Michael B. Jordan Is Reportedly In Talks To Become The Next Superman
It's been little over a year since Henry Cavill announced that he'd no longer be pulling the spandex over his exquisite jawline to become the Man of Steel on the silver screen. The world has seemingly moved on from that era of DC films, and if their latest moves in rebooting Suicide Squad and Batman are anything to go by, Warner Bros. has as well.
Of course, no superhero movie landscape is really complete without the presence of Superman in some capacity, and while Cavill's picturesque tenure as the Man of Steel was decidedly underwhelming in terms of narrative scope, Warner Bros. seem keen to finally crack the character's formula by adding a giving the character's identity a complete overhaul.
According to newly-emerging reports from Hollywood, Creed and Black Panther star Michael B. Jordan is the front-runner to take over the blue suit and red cape when Warner Bros. decide it's the right time to bring Superman back. With his tenure as Killmonger in the Marvel Universe limited to one film, he's largely free to do what he wants in pursuing a longer-lasting superhero role.
According to Variety, "To help find a way to make Superman relevant to modern audiences, studio brass has been polling lots of high-profile talent. There have been discussions with J.J. Abrams, whose company Bad Robot recently signed a massive first-look deal with the studio, and there was a meeting with Michael B. Jordan earlier this year with the “Creed” star pitching Warners on a vision for the character."

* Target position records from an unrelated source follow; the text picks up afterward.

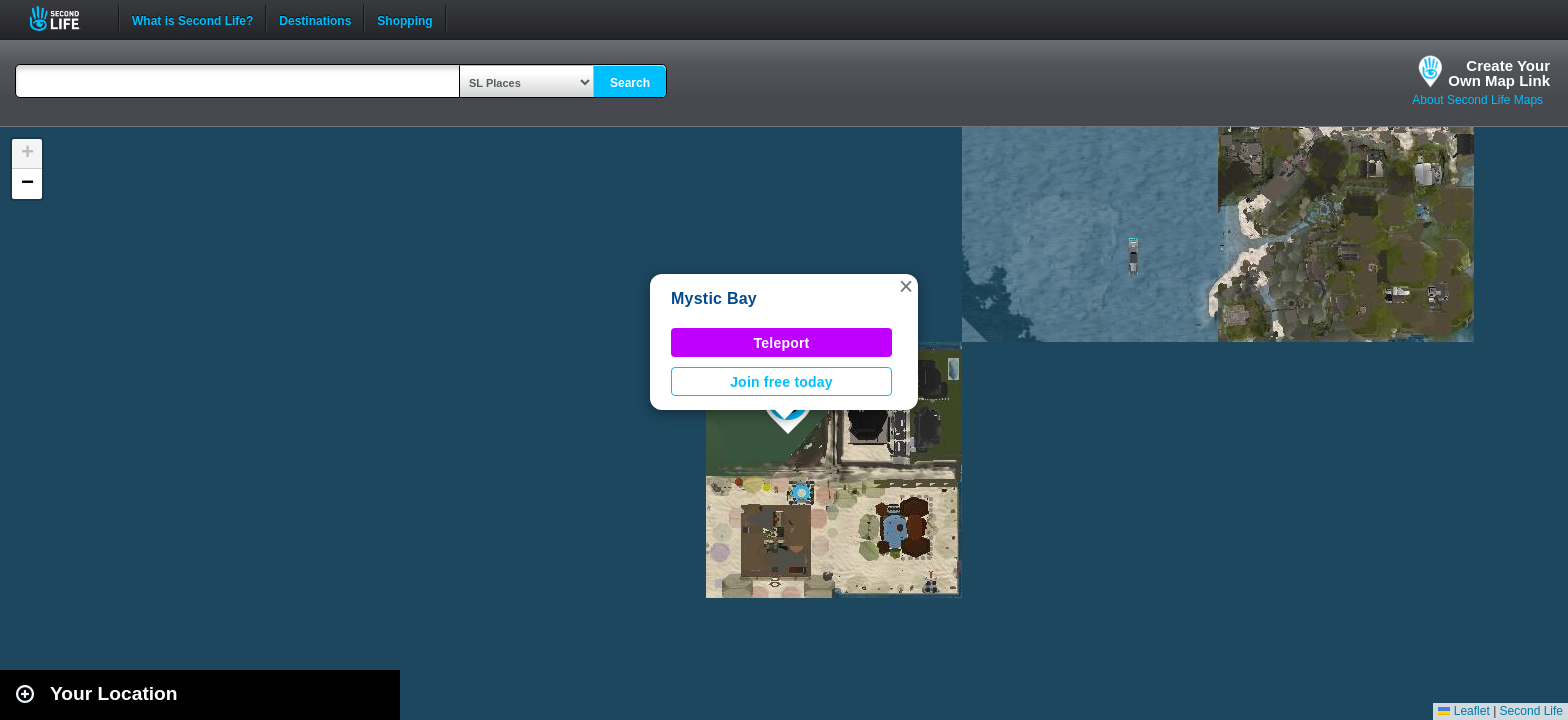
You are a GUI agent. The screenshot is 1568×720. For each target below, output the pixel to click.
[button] (906, 286)
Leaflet (1463, 711)
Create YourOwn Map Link (1499, 73)
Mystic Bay (714, 298)
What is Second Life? (192, 19)
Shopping (404, 19)
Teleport (782, 343)
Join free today (781, 382)
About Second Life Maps (1477, 100)
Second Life (65, 18)
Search (630, 83)
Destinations (315, 19)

But it's unlikely we'll see Superman come back to screens for some while, with DC most likely keen to give the character some breathing space after years of Henry Cavill playing the archetypal superhero. "However, Jordan isn’t ready to commit to taking on the project since filming doesn’t seem likely to happen for several years and he has a full dance card of projects," they wrote. "Insiders think that a new Superman film is unlikely to hit screens before 2023, given that there’s no script and no director attached."
The more pragmatic view is reportedly one that's recently been adopted by the higher-ups at DC and Warner Bros., after frosty reception to the bulk of their projects pre-Wonder Woman revealed that they'd taken a rushed approach at copying the Marvel model. The studio is now keen to flesh its heroes' stories out more, with an Aquaman spin-off planned and both the Green Lantern and Ezra Miller's Flash also set to get a standalone film.